This section modifies existing section 9.94A.729. Here is the modified chapter for context.

  1. [Empty]

    1. The term of the sentence of an offender committed to a correctional facility operated by the department may be reduced by earned release time in accordance with procedures that shall be developed and adopted by the correctional agency having jurisdiction in which the offender is confined. The earned release time shall be for good behavior and good performance, as determined by the correctional agency having jurisdiction. The correctional agency shall not credit the offender with earned release credits in advance of the offender actually earning the credits.

    2. Any program established pursuant to this section shall allow an offender to earn early release credits for presentence incarceration. If an offender is transferred from a county jail to the department, the administrator of a county jail facility shall certify to the department the amount of time spent in custody at the facility and the number of days of early release credits lost or not earned. The department may approve a jail certification from a correctional agency that calculates early release time based on the actual amount of confinement time served by the offender before sentencing when an erroneous calculation of confinement time served by the offender before sentencing appears on the judgment and sentence. The department must adjust an offender's rate of early release listed on the jail certification to be consistent with the rate applicable to offenders in the department's facilities. However, the department is not authorized to adjust the number of presentence early release days that the jail has certified as lost or not earned.

2.

An offender may earn early release time as follows:

a. In the case of an offender sentenced pursuant to RCW 10.95.030(3) or 10.95.035, the offender may not receive any earned early release time during the minimum term of confinement imposed by the court; for any remaining portion of the sentence served by the offender, the aggregate earned release time may not exceed **10** percent of the sentence.

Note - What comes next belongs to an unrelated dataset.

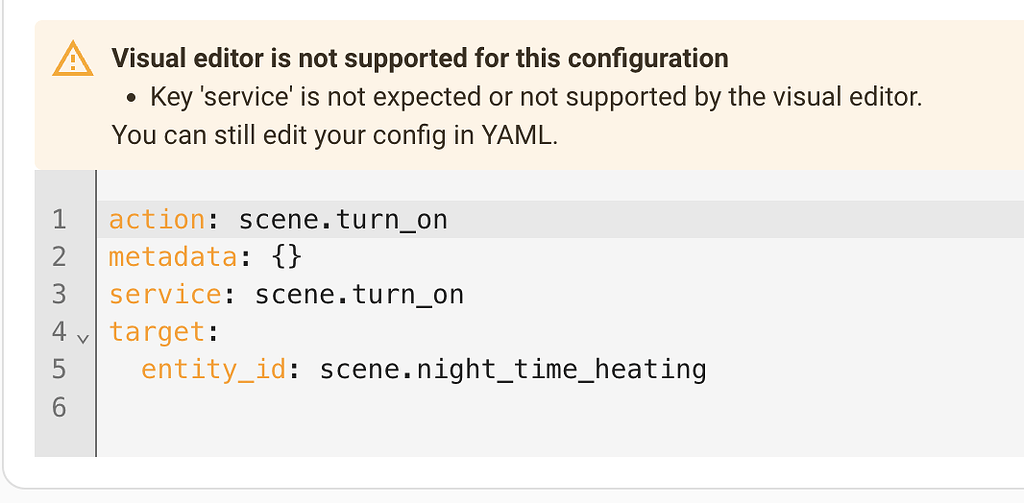Click the orange warning triangle icon
This screenshot has height=503, width=1024.
tap(73, 59)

b. In the case of an offender convicted of a serious violent offense, or a sex offense that is a class A felony, committed on or after July 1, 1990, and before July 1, 2003, the aggregate earned release time may not exceed **15** percent of the sentence.

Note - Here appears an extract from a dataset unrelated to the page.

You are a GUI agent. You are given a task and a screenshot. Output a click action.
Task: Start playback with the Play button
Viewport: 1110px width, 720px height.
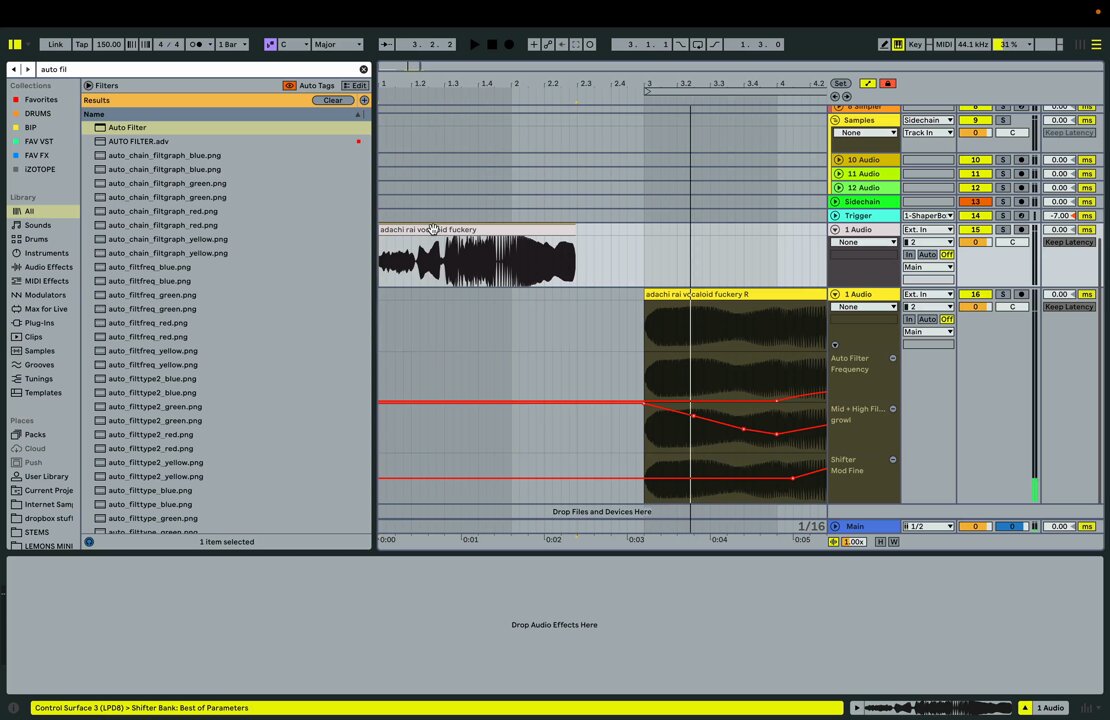(474, 45)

c. In the case of an offender convicted of a serious violent offense, or a sex offense that is a class A felony, committed on or after July 1, 2003, the aggregate earned release time may not exceed **10** percent of the sentence.

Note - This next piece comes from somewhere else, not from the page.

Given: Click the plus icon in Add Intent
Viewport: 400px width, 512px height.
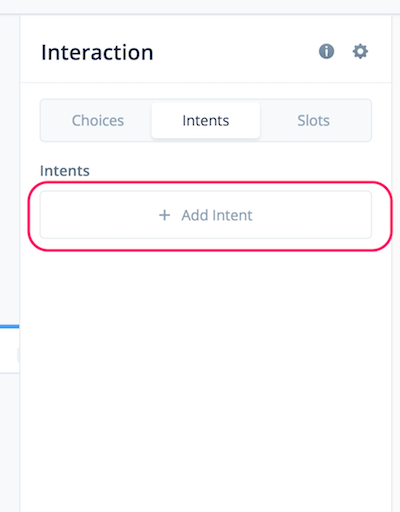Looking at the screenshot, I should pyautogui.click(x=164, y=215).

d. An offender is qualified to earn up to **50** percent of aggregate earned release time if he or she:

    i. Is not classified as an offender who is at a high risk to reoffend as provided in subsection (3) of this section;

    ii. Is not confined pursuant to a sentence for:

(A) A sex offense;

(B) A violent offense;

(C) A crime against persons as defined in RCW 9.94A.411;

(D) A felony that is domestic violence as defined in RCW 10.99.020;

(E) A violation of RCW 9A.52.025 (residential burglary);

(F) A violation of, or an attempt, solicitation, or conspiracy to violate, RCW 69.50.401 by manufacture or delivery or possession with intent to deliver methamphetamine; or

(G) A violation of, or an attempt, solicitation, or conspiracy to violate, RCW 69.50.406 (delivery of a controlled substance to a minor);

    iii. Has no prior conviction for the offenses listed in (d)(ii) of this subsection;

    iv. Participates in programming or activities as directed by the offender's individual reentry plan as provided under RCW 72.09.270 to the extent that such programming or activities are made available by the department; and

v. Has not committed a new felony after July 22, 2007, while under community custody.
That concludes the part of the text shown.